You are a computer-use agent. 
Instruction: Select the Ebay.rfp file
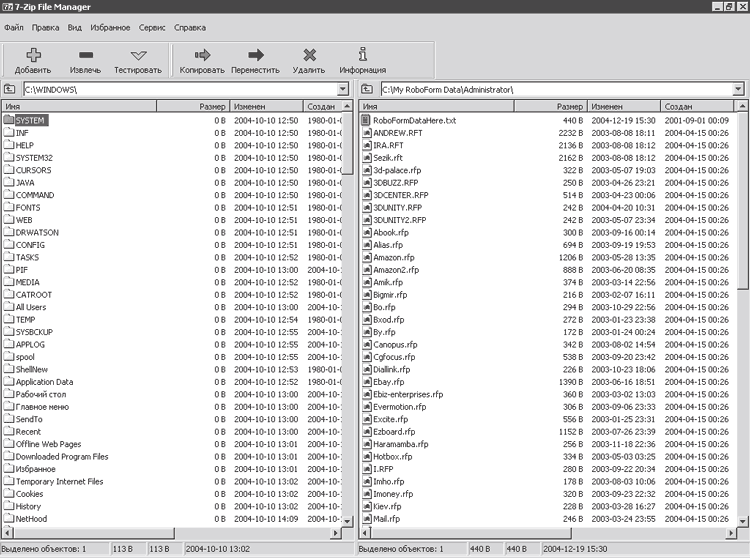point(388,382)
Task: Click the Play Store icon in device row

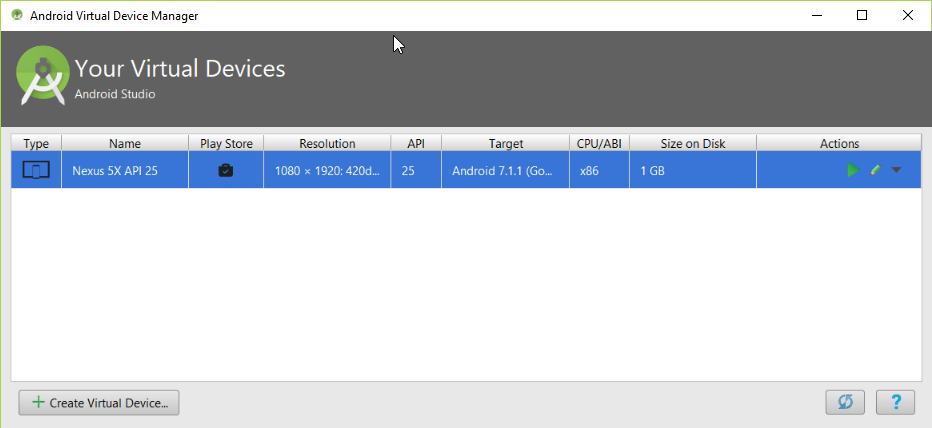Action: tap(226, 171)
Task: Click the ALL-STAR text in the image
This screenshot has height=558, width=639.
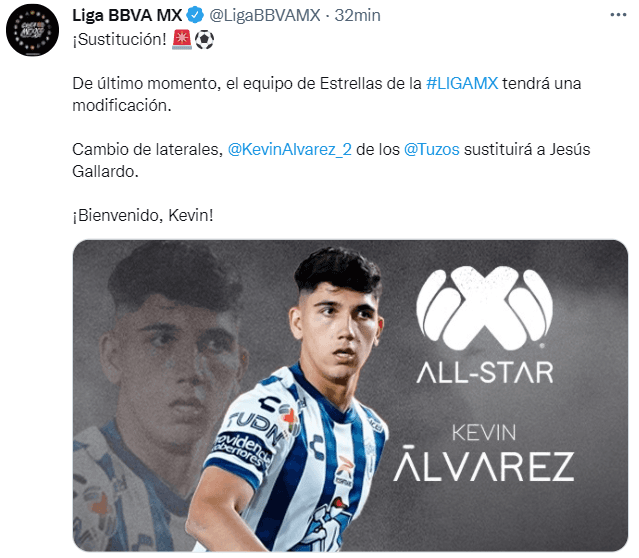Action: [485, 373]
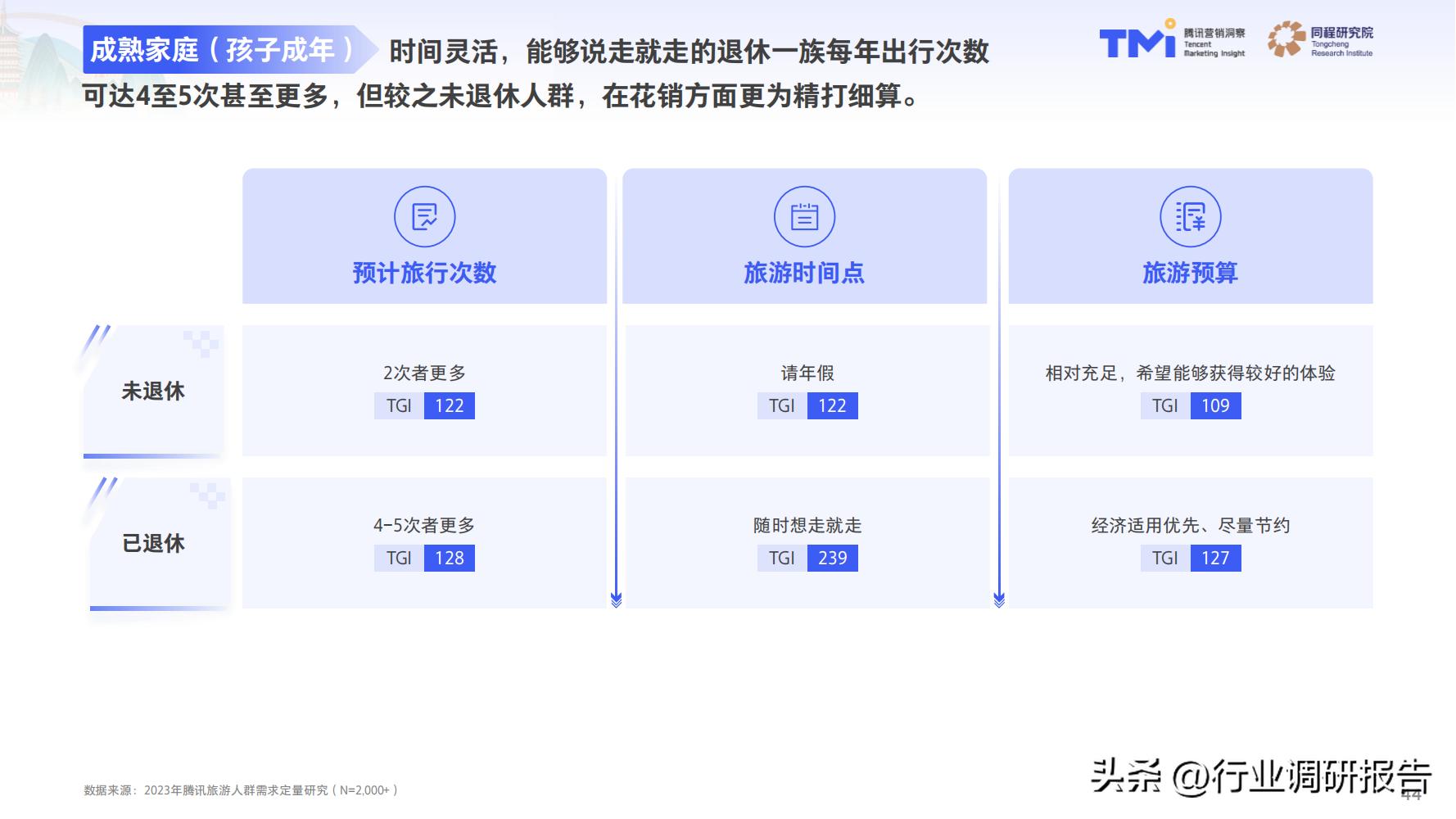Click the blue TGI 122 value box under 请年假
The image size is (1456, 819).
point(831,405)
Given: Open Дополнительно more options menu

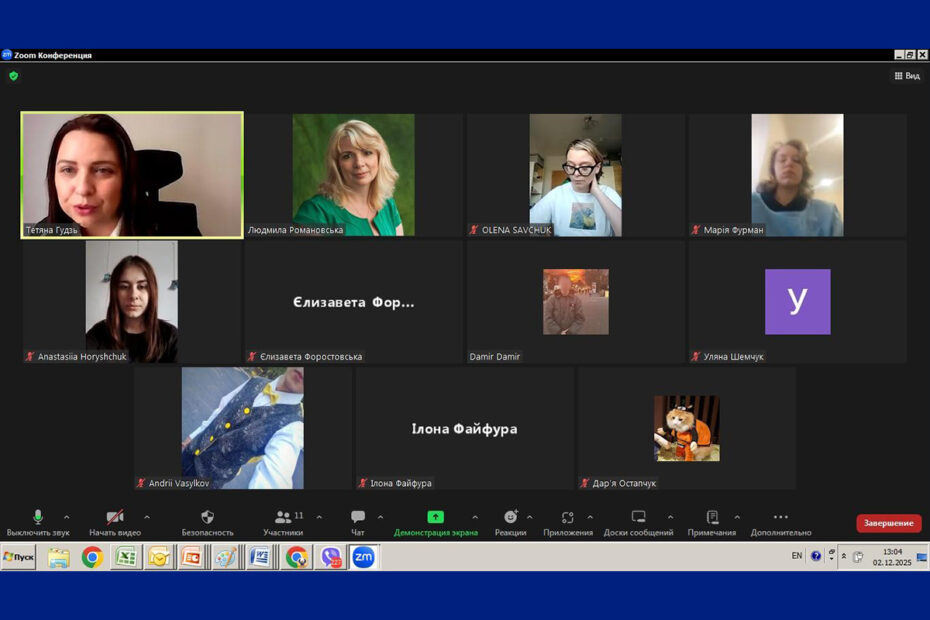Looking at the screenshot, I should [780, 518].
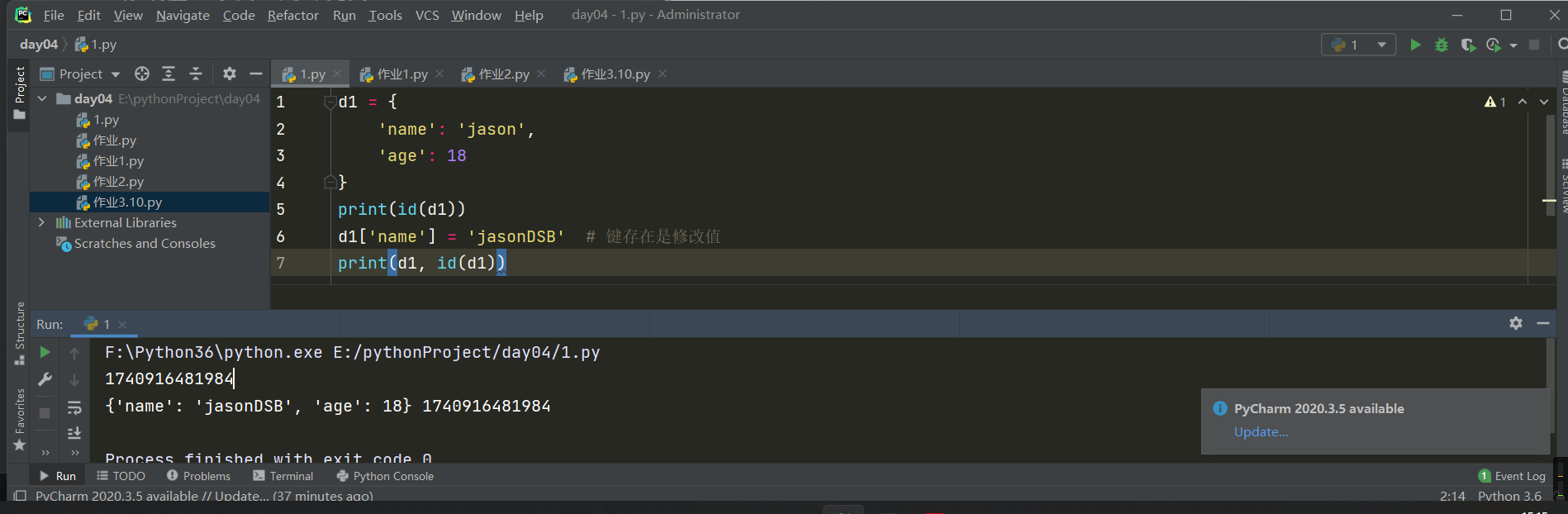Open the Terminal tool window button

(283, 476)
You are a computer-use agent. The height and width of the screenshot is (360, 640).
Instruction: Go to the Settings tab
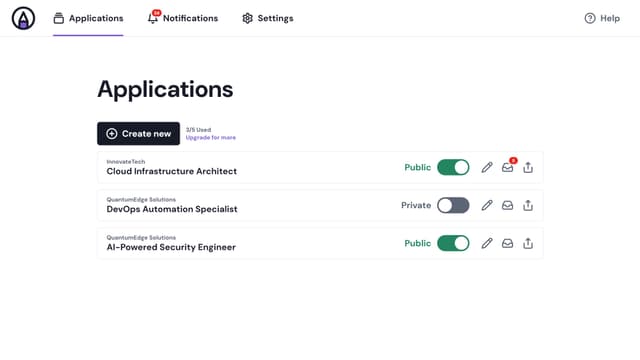coord(268,18)
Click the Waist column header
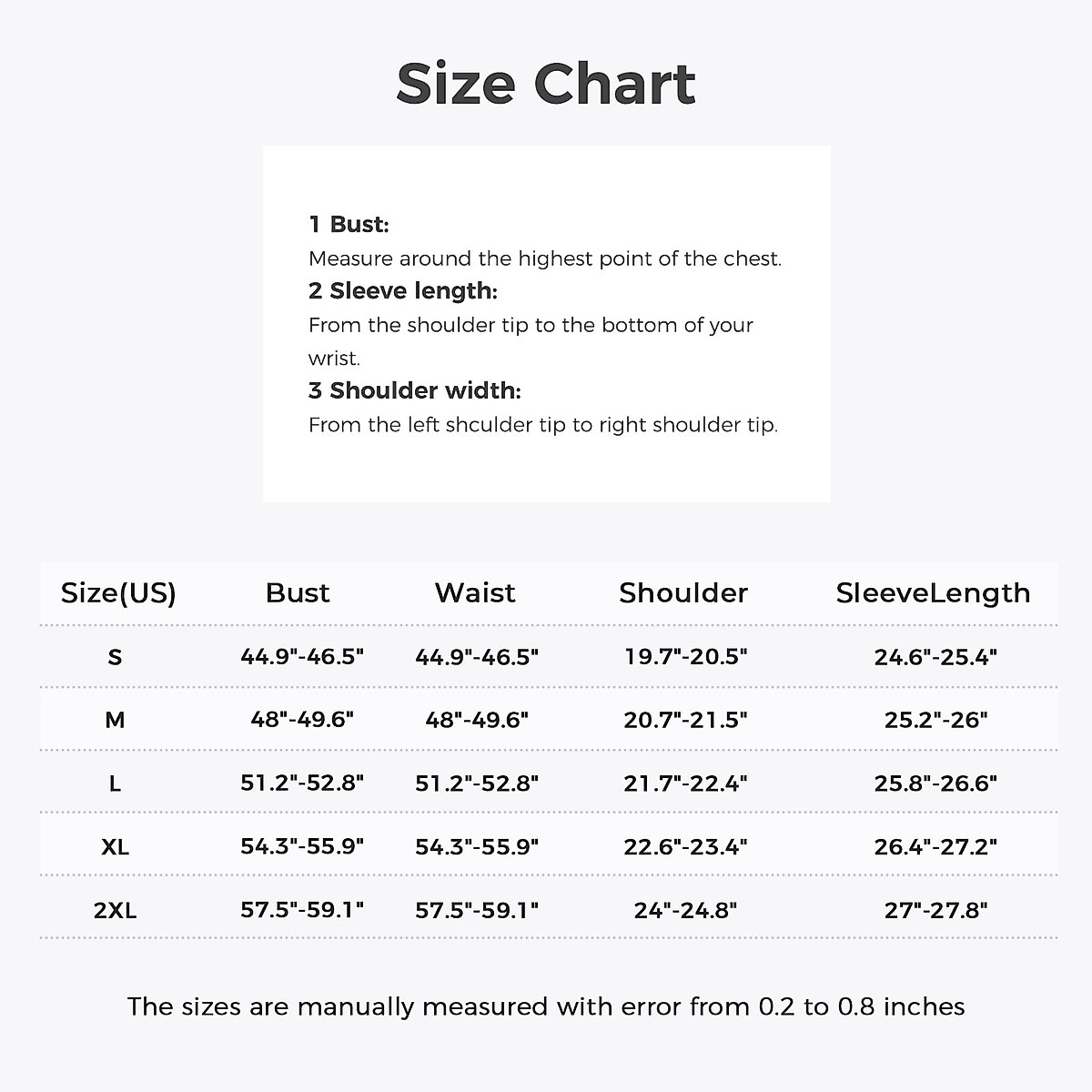This screenshot has width=1092, height=1092. coord(475,593)
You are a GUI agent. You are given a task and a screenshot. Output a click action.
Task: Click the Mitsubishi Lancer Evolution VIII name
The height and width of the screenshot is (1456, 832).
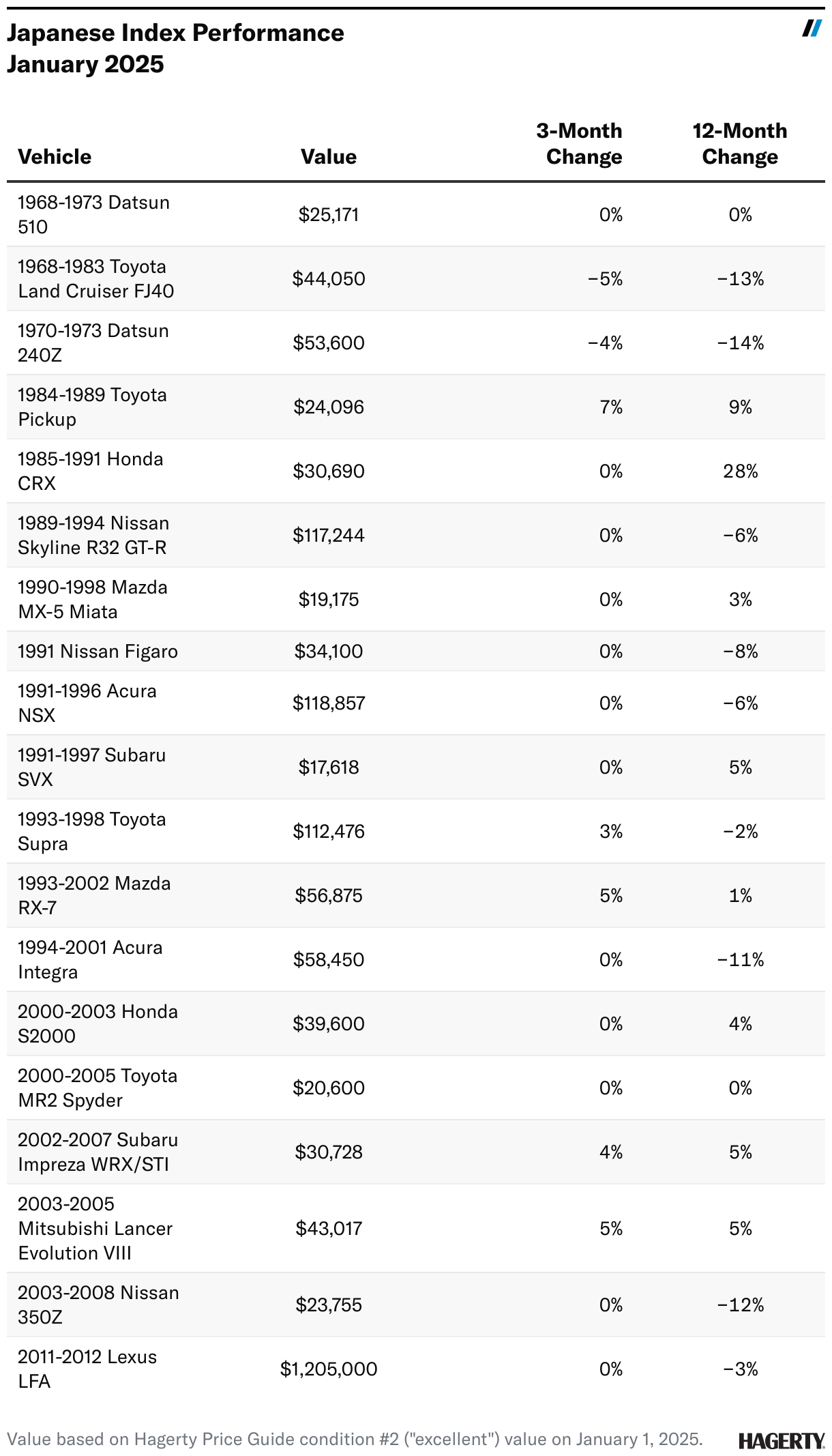[95, 1228]
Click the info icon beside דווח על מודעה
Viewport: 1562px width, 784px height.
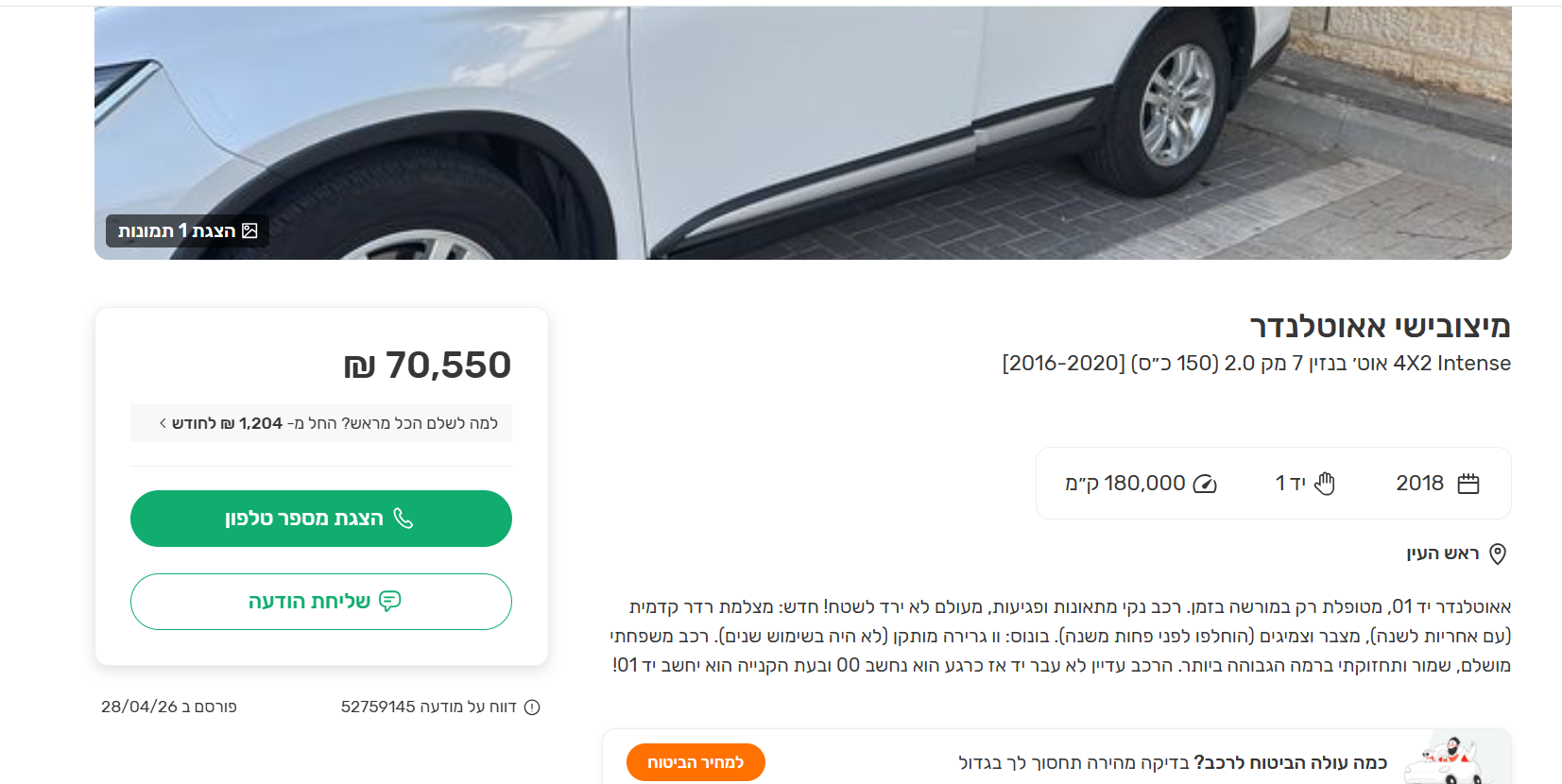532,707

----------------

Problem to work on » Please transcribe the lines word for word, beginning at the line that has "You are a GUI" and continuing through the end of the lines, leaving the pictures out of your answer.

Result »
You are a GUI agent. You are given a task and a screenshot. Output a click action.
Task: Click the Mitsubishi Lancer Evolution VIII name
The height and width of the screenshot is (1456, 832).
[95, 1228]
Click the info icon beside דווח על מודעה
Viewport: 1562px width, 784px height.
532,707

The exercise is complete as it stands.